Le Bernois Jakob est allé en Grèce pour se préparer aux fouilles archéologiques; depuis son retour, il s’ occupe de préhistoire et explore les anciens cimetières.

En chimie, on ne cite que l’ ingénieur Otmar, né en 1891, auteur de l’ étude partonymique des Widmer, qui, si je ne me trompe, habite à la Roschachstrasse 75, à Zurich et est professeur, probablement à l’Ecole polytechnique.
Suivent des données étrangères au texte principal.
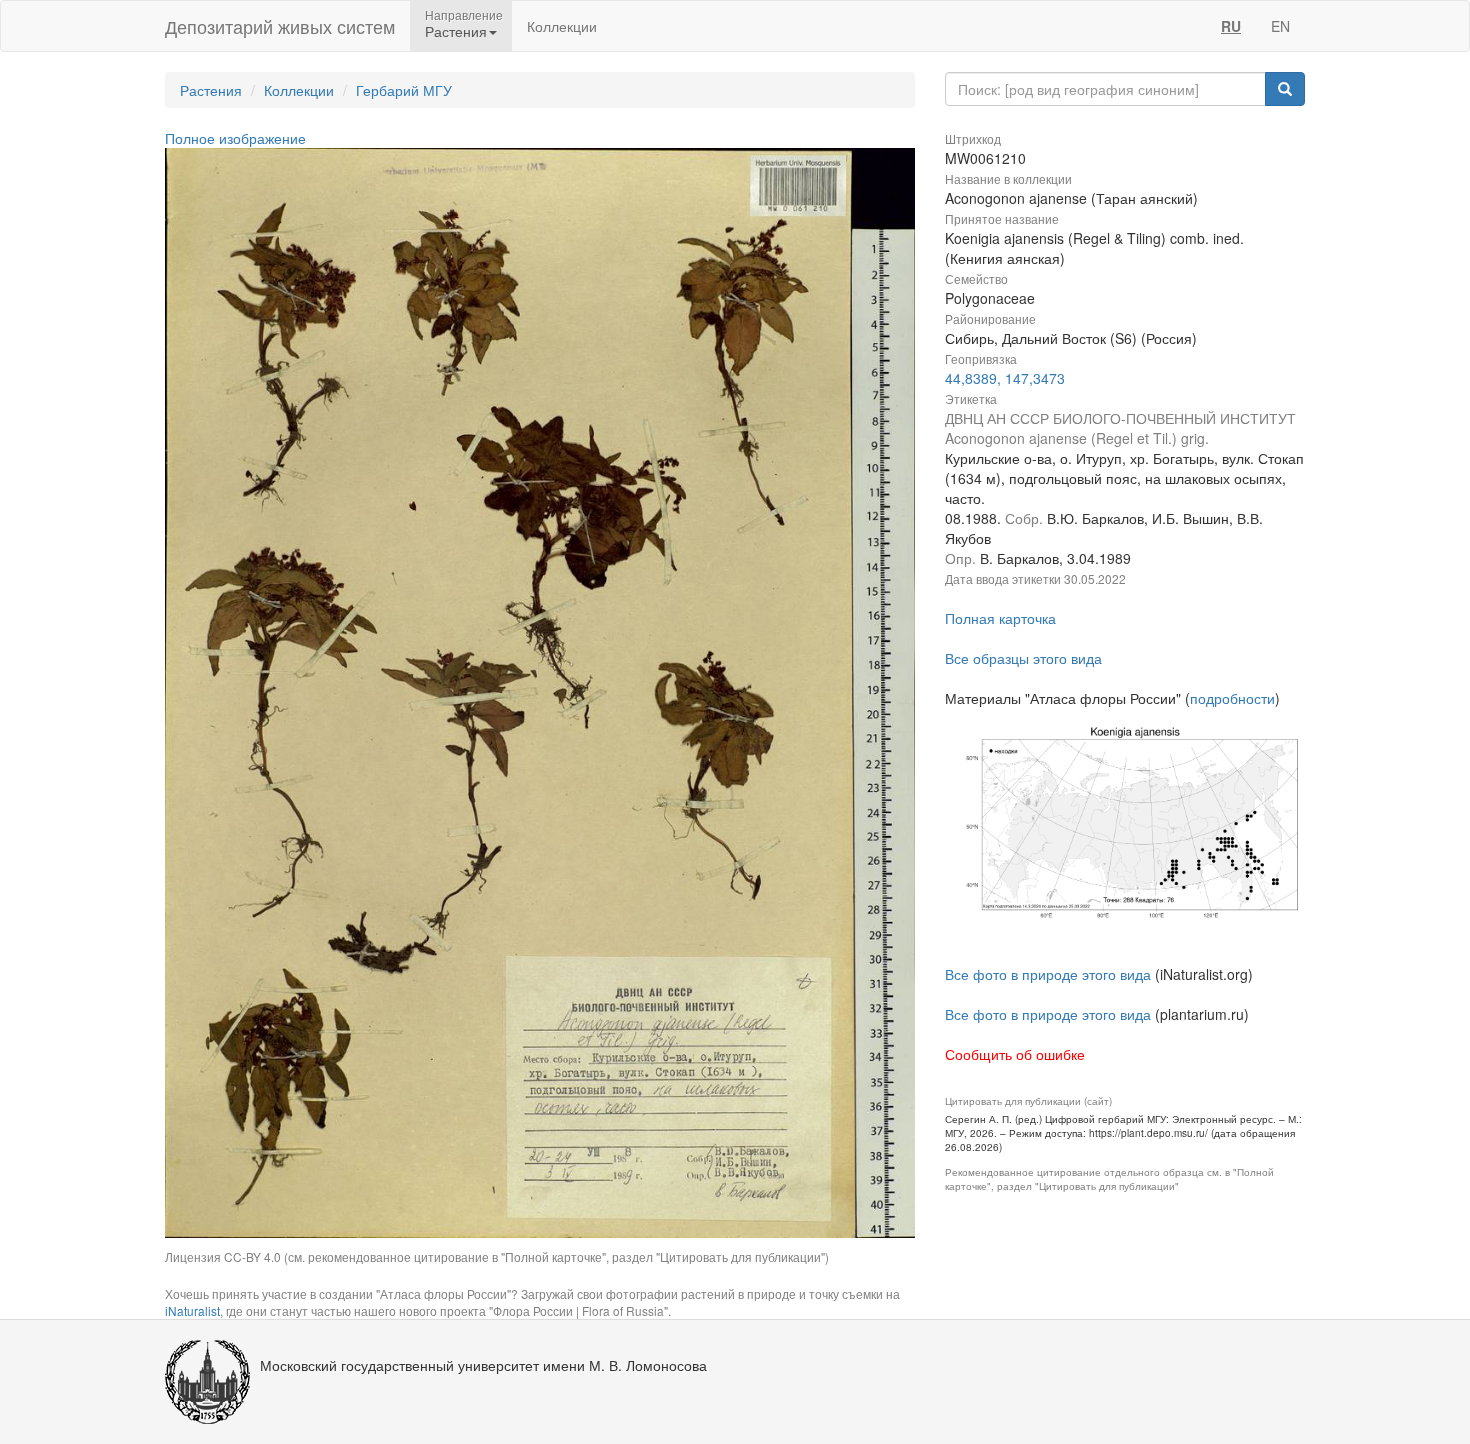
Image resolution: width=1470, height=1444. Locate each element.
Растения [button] (456, 31)
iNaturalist (192, 1310)
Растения (211, 90)
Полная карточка (1000, 618)
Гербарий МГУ (404, 90)
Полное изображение (235, 138)
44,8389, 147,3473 (1005, 378)
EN (1280, 26)
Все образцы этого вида (1023, 658)
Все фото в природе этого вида (1048, 974)
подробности (1232, 698)
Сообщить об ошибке (1015, 1054)
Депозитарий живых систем (280, 26)
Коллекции (562, 26)
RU (1231, 26)
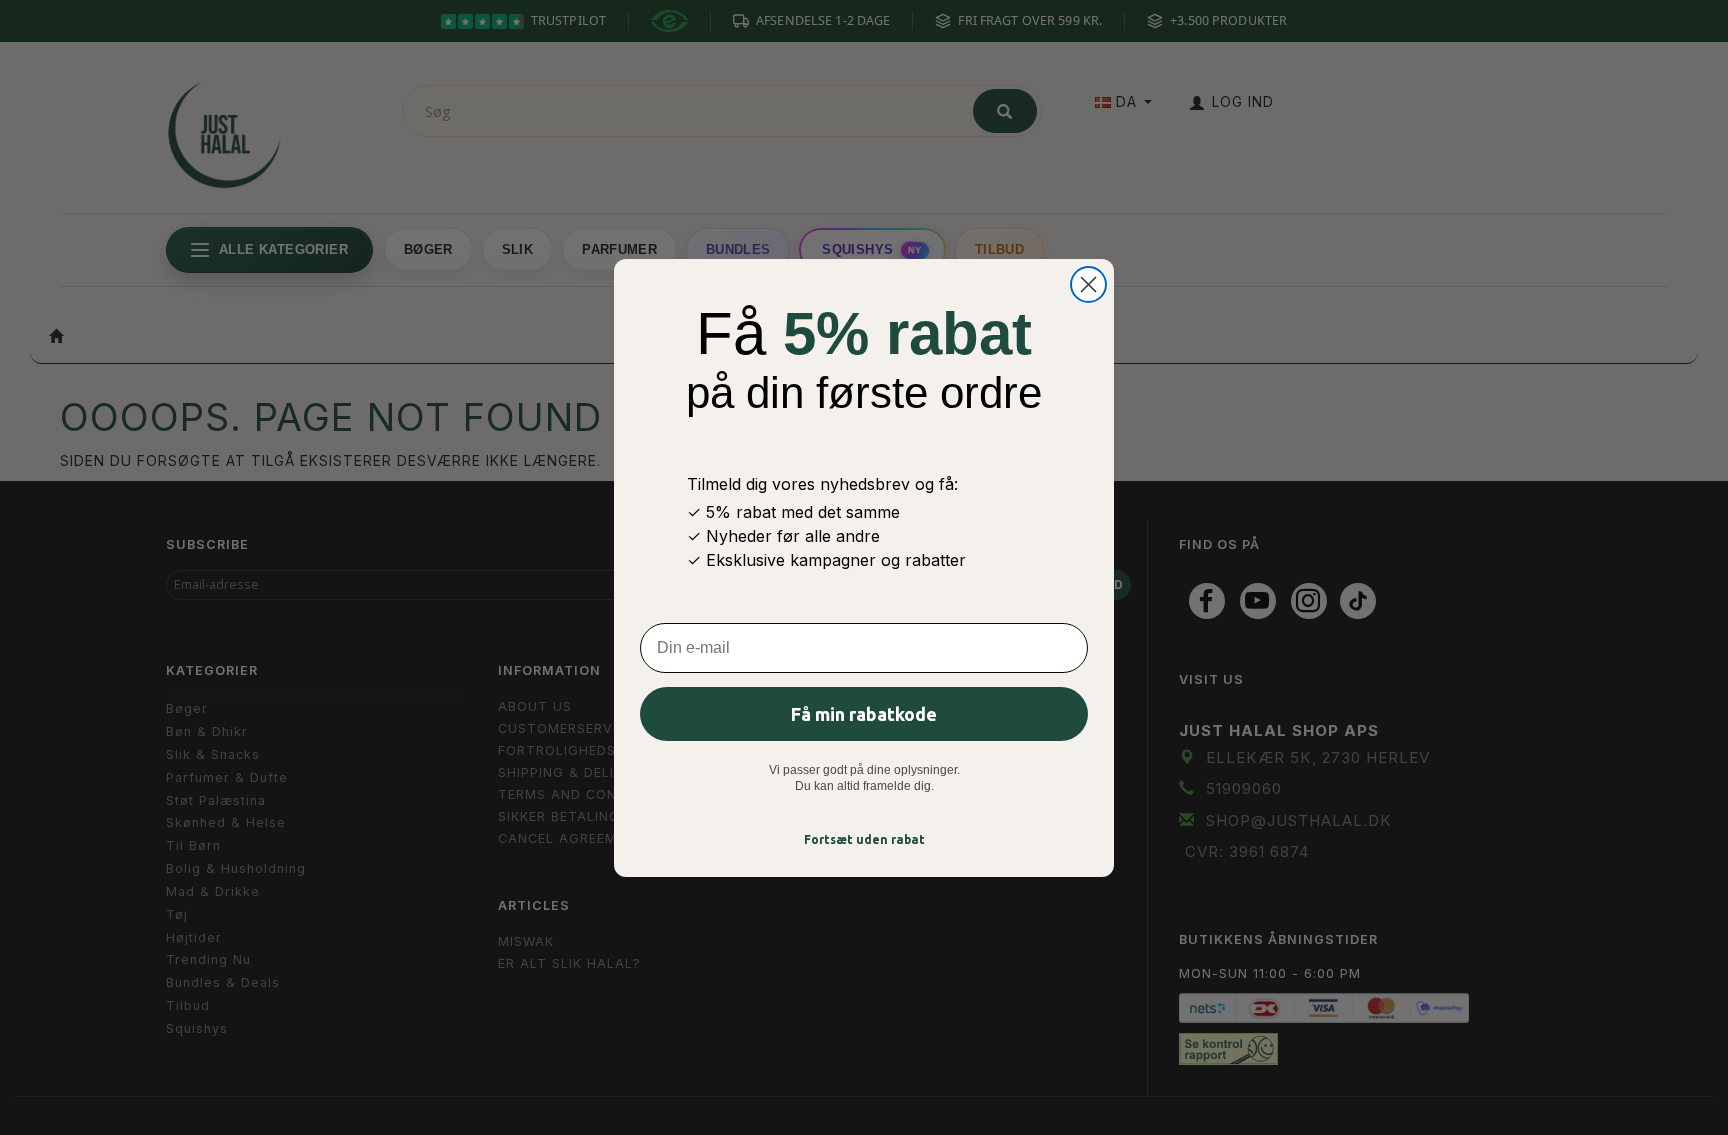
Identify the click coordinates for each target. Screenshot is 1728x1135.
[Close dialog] (1088, 284)
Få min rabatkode (864, 714)
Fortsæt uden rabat (864, 839)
Les Widmer n’ ont pas brillé en peinture. Deux seuls noms: le dessinateur zougois des 16e et 17e siècles Hans-Melchior et l’ artiste bernois contemporain Hans de Holtingen, qui transféra successivement son atelier à Genève, à Brême, à Munich et à Paris.
L’ architecture parut être davantage de leur goût. Au 18e siècle appartiennent le St.Gallois Joseph-Engelhard, qui construisit l’ église d’Uznach et le Schaffousois Andreas, qui fut directeur des travaux publics de sa ville. Les plus remarquables sont deux contemporains: le Bâlois Alfred, qui érige les bâtiments industriels, et surtout le Bernois Friedrich. Celui-ci laisse les traces de ses conceptions dans différentes villes de Suisse et de l’ étranger: Zurich, Budapest, Soleure, Aarau, Bienne, Berne. Ses titres de gloire sont plusieurs maisons de banque, le Tribunal cantonal et le Schweizerhof à Berne, la Bibliothèque cantonale à Fribourg, l’ école de Zelgli et le bâtiment des postes à Aarau, le nouveau gymnase de Berne, les premières constructions en collaboration avec W. Bracher, la dernière avec celle de Daxelhofer.

Pas de musiciens notables chez les Widmer. En revanche, au 19e siècle, deux auteurs de chansons très populaires: le Bernois Christian, le fameux héros des corps francs, poète dialectal, qui compose « Niene geit’s so schön u lustig wie deheim im Emmental », et Leonhard de Meilen, où l’ on vient de lui ériger un monument, et qui écrivit les paroles de plusieurs chants traduits en français: « Schwyzerhüsli », « Wo Berge sich erheben », « Es lebt in jeder Schweizerbrust », « Cantique suisse ».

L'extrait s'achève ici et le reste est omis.